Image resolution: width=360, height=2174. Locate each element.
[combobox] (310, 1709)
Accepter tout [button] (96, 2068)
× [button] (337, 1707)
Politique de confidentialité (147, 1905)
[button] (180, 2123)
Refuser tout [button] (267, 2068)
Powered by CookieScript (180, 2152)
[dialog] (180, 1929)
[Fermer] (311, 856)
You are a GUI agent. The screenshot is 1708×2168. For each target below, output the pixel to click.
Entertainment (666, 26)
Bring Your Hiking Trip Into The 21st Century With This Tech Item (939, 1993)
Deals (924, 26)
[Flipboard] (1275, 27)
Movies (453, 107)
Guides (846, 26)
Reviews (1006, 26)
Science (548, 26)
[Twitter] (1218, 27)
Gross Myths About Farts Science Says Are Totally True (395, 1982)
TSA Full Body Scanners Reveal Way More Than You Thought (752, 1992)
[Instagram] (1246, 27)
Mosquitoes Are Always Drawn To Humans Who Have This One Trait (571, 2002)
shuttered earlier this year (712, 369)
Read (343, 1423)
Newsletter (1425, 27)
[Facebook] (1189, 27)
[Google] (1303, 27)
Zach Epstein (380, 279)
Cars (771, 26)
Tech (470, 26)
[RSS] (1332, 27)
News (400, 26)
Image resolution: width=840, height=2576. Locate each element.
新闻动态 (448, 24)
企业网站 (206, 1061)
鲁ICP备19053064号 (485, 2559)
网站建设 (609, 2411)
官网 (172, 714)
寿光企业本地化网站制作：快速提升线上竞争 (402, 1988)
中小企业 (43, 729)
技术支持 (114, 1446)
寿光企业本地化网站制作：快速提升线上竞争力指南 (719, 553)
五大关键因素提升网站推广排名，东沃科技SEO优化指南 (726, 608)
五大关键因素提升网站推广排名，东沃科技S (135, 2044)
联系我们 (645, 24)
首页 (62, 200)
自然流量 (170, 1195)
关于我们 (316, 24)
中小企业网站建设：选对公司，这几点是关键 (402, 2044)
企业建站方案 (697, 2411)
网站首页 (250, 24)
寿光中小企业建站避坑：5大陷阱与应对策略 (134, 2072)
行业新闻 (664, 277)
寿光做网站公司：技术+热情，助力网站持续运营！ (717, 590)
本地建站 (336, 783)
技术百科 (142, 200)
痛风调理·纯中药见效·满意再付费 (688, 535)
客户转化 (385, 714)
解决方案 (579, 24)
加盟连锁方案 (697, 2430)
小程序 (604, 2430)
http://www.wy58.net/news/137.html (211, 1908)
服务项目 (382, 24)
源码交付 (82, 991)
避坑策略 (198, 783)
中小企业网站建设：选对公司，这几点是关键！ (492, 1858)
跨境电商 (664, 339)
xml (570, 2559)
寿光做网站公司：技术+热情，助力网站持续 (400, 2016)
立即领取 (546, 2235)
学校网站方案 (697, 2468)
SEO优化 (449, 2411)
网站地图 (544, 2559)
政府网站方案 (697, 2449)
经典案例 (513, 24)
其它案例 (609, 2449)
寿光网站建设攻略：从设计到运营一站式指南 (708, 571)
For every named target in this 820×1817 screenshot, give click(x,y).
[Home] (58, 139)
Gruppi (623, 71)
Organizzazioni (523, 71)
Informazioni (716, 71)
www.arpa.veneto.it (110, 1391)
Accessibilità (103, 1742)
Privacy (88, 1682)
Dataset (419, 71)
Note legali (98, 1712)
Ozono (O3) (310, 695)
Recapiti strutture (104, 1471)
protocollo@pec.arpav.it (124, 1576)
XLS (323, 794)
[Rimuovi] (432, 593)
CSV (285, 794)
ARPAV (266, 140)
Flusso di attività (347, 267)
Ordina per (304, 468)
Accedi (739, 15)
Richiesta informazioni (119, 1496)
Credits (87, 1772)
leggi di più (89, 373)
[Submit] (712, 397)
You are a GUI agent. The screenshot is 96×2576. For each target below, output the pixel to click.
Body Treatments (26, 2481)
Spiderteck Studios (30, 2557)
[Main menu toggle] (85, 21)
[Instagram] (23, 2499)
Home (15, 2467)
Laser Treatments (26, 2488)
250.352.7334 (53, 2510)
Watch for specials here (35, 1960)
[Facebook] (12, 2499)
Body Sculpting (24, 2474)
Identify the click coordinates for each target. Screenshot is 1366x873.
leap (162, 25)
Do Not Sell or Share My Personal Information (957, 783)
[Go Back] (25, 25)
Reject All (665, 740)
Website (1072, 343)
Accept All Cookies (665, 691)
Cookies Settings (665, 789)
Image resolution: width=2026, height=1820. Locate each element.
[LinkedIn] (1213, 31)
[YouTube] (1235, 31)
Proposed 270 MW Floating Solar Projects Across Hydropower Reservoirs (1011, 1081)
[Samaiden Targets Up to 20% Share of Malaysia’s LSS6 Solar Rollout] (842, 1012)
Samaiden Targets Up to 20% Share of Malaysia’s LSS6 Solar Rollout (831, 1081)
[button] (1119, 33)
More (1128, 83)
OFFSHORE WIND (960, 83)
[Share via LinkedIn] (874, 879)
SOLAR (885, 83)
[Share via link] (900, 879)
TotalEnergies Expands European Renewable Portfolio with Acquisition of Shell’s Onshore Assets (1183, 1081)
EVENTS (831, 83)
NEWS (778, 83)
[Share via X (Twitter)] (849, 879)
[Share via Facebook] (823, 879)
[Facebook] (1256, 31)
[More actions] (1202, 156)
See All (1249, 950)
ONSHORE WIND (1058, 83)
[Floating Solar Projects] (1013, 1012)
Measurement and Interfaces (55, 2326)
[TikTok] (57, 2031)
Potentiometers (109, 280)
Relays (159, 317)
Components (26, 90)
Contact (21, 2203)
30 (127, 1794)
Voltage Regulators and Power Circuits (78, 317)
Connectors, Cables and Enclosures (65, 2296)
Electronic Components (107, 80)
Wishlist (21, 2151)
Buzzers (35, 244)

### WHAT YOU ARE ASKED TO DO
Which lines in the records above contain the string "Image"? Copy them.

### SOLVED PROBLEM
Image resolution: width=360, height=2174. Locate each element.
Image resolution: width=840, height=2576. Locate each element.
Image resolution: width=2026, height=1820. Locate each element.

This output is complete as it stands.